── Provided records ──
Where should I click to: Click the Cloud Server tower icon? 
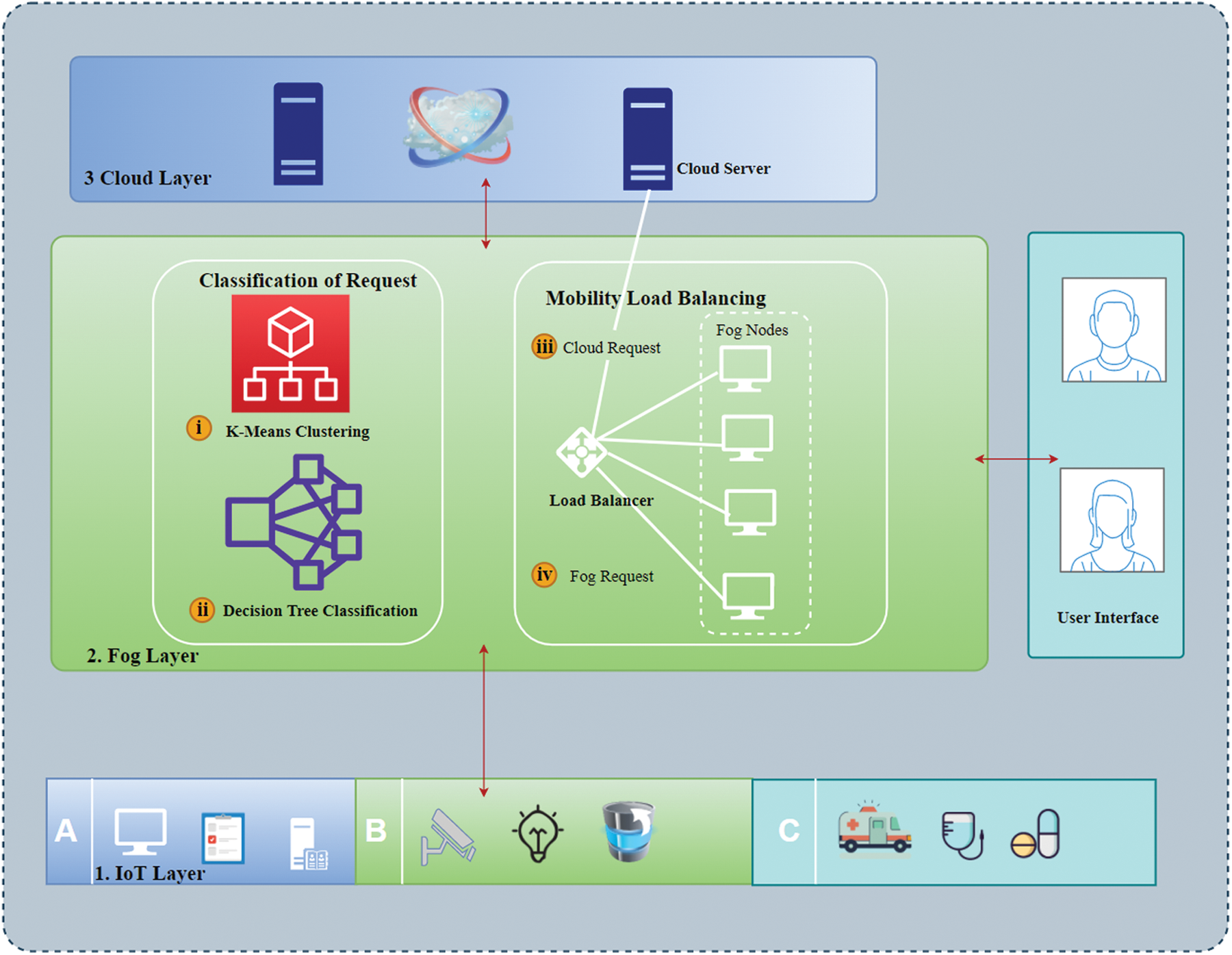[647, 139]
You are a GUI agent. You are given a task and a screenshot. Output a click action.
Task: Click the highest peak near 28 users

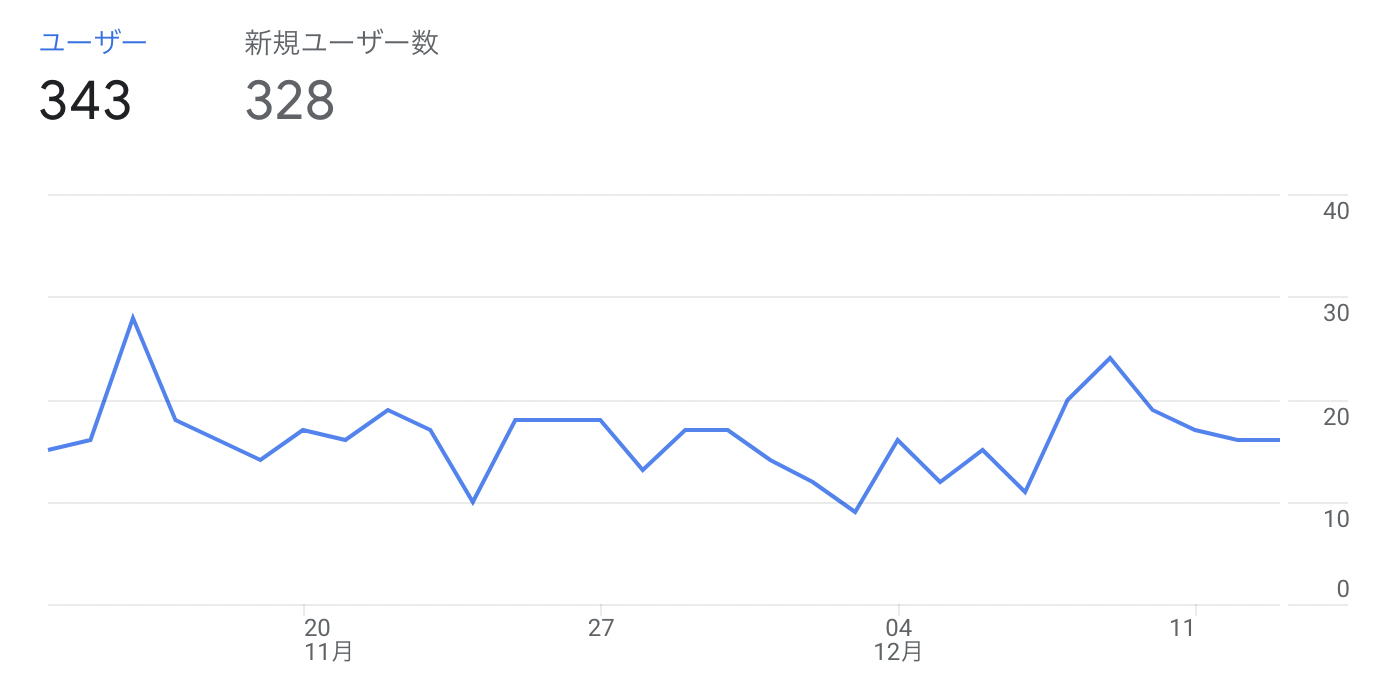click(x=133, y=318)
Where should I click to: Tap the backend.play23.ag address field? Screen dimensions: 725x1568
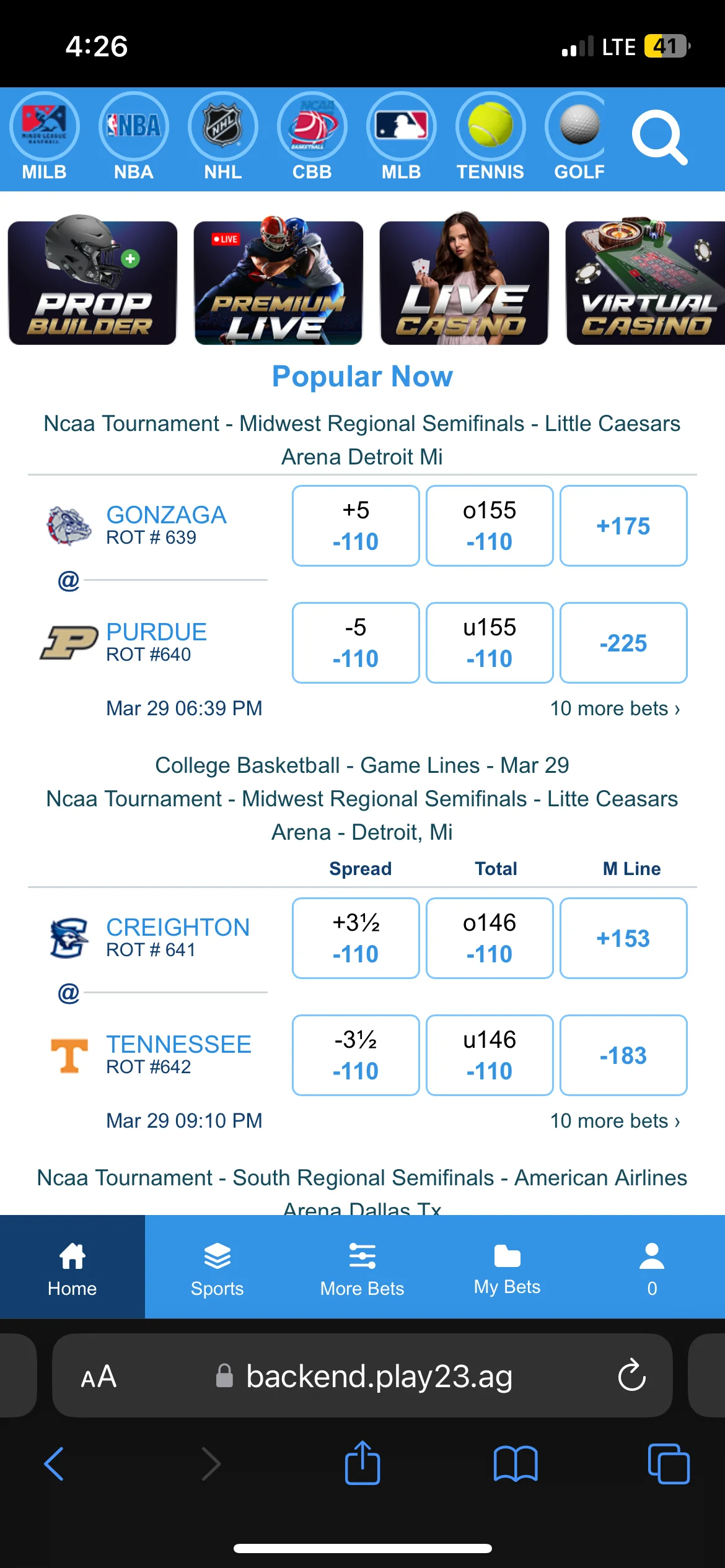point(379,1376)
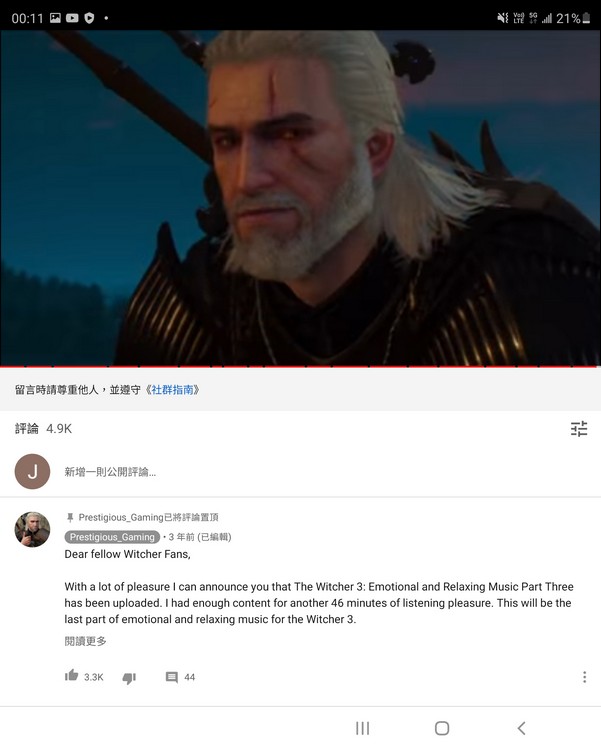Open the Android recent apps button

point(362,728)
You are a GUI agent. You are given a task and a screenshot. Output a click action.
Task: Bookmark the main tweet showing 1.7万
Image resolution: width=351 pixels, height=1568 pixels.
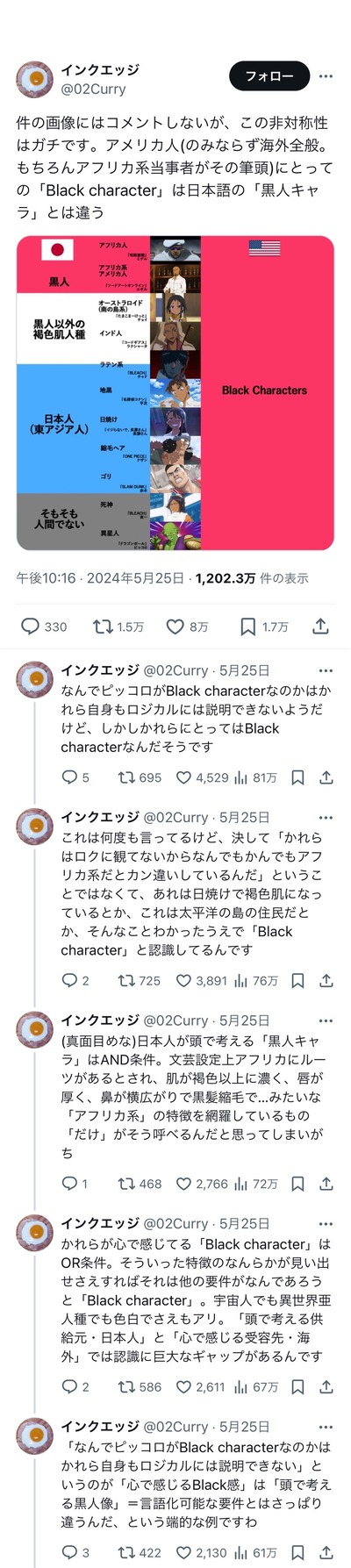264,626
───
What is required =>
Pictures should be omitted. Please return exactly the lines from the line that holds "Task: Click the highest peak near 28 users" through the end of the records.

Exercise response =>
Task: Click the highest peak near 28 users

click(x=133, y=318)
Where should I click to: Tap the backend.play23.ag address field? Screen dimensions: 725x1568
point(379,1376)
Open the Android recent apps button

point(362,728)
You are a GUI agent. You are given a task and a screenshot. Output a click action.
Task: Bookmark the main tweet showing 1.7万
Image resolution: width=351 pixels, height=1568 pixels.
264,626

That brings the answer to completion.